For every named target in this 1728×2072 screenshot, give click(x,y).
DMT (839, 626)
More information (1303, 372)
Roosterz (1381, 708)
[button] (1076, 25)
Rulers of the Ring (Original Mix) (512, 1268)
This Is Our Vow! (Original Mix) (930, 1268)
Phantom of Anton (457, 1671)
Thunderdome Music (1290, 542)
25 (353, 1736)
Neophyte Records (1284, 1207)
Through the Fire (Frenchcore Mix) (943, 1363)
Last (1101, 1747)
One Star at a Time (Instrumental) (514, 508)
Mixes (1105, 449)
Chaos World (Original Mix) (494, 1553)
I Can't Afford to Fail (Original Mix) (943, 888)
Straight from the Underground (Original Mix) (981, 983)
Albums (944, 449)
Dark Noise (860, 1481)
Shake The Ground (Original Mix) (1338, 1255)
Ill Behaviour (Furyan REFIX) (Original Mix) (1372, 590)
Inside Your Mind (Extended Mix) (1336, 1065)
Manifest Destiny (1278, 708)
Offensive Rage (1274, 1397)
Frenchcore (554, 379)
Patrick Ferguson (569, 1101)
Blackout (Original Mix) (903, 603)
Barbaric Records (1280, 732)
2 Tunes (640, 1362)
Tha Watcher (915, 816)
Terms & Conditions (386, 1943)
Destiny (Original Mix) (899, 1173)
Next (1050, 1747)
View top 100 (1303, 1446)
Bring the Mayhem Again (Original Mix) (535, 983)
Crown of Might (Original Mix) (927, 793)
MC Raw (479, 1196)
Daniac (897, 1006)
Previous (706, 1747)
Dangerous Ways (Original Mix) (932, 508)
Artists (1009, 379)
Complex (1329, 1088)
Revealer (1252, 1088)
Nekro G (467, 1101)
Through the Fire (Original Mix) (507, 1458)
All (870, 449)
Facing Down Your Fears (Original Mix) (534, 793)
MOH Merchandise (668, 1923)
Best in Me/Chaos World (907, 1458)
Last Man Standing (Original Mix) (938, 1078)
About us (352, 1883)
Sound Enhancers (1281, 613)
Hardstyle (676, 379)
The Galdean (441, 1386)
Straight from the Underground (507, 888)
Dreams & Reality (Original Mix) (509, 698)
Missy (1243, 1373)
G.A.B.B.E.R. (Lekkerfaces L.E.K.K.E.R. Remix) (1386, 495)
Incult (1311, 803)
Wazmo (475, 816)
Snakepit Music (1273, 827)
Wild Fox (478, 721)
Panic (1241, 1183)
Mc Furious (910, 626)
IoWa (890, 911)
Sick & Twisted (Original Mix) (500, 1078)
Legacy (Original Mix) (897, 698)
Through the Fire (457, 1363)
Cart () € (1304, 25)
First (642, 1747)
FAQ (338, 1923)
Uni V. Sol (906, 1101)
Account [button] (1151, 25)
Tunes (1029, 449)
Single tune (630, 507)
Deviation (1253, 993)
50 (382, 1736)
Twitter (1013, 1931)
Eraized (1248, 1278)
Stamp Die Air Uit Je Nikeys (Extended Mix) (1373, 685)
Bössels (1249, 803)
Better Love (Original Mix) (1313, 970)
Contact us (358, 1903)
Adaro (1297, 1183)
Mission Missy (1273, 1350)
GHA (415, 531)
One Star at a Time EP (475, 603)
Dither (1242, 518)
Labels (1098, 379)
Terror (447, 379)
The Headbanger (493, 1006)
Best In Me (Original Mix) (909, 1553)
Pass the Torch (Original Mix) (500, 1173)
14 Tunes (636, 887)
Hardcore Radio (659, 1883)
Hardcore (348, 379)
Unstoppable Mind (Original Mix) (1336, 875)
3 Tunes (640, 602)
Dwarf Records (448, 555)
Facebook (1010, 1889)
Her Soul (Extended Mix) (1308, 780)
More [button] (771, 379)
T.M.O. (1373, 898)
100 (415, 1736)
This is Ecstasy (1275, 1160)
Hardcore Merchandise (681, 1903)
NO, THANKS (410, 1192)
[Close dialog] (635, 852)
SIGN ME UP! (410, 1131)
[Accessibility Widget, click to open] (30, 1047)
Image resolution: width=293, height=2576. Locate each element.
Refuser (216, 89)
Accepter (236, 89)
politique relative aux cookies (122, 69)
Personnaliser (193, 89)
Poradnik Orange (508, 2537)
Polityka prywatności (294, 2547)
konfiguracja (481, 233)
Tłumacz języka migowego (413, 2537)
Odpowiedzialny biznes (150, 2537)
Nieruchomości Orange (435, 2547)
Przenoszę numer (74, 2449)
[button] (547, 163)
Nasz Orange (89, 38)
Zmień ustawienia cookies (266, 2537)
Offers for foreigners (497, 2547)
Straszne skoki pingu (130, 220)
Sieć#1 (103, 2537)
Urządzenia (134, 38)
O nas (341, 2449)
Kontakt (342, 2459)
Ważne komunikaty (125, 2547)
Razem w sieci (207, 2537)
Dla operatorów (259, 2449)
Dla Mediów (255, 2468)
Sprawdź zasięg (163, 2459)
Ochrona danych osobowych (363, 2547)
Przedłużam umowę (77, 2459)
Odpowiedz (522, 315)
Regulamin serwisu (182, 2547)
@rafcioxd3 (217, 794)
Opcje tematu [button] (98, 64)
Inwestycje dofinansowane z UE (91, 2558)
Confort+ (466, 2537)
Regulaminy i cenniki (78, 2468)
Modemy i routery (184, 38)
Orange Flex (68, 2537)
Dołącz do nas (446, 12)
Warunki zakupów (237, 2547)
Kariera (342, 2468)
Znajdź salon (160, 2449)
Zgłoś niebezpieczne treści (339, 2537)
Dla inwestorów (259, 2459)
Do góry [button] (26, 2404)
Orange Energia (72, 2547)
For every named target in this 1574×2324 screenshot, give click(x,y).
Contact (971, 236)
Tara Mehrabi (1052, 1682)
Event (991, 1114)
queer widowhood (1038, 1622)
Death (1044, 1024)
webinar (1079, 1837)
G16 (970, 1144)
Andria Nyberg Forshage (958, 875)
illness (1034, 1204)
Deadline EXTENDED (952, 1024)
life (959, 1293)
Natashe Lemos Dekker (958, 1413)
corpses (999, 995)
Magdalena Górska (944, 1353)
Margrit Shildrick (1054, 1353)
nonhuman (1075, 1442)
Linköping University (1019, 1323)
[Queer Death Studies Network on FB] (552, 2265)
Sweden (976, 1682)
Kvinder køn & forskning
━━━━━━━━━━━━━━━━━━━━━━━━━━━━━━
WORK REQUIRED — Beginning with the line containing "NO, THANKS (410, 1192)" in the material above, copy every line exactly until you have copied the line containing "Odpowiedzialny biznes (150, 2537)".

ANSWER AREA —
NO, THANKS (410, 1192)
[Close dialog] (635, 852)
SIGN ME UP! (410, 1131)
[Accessibility Widget, click to open] (30, 1047)
Image resolution: width=293, height=2576. Locate each element.
Refuser (216, 89)
Accepter (236, 89)
politique relative aux cookies (122, 69)
Personnaliser (193, 89)
Poradnik Orange (508, 2537)
Polityka prywatności (294, 2547)
konfiguracja (481, 233)
Tłumacz języka migowego (413, 2537)
Odpowiedzialny biznes (150, 2537)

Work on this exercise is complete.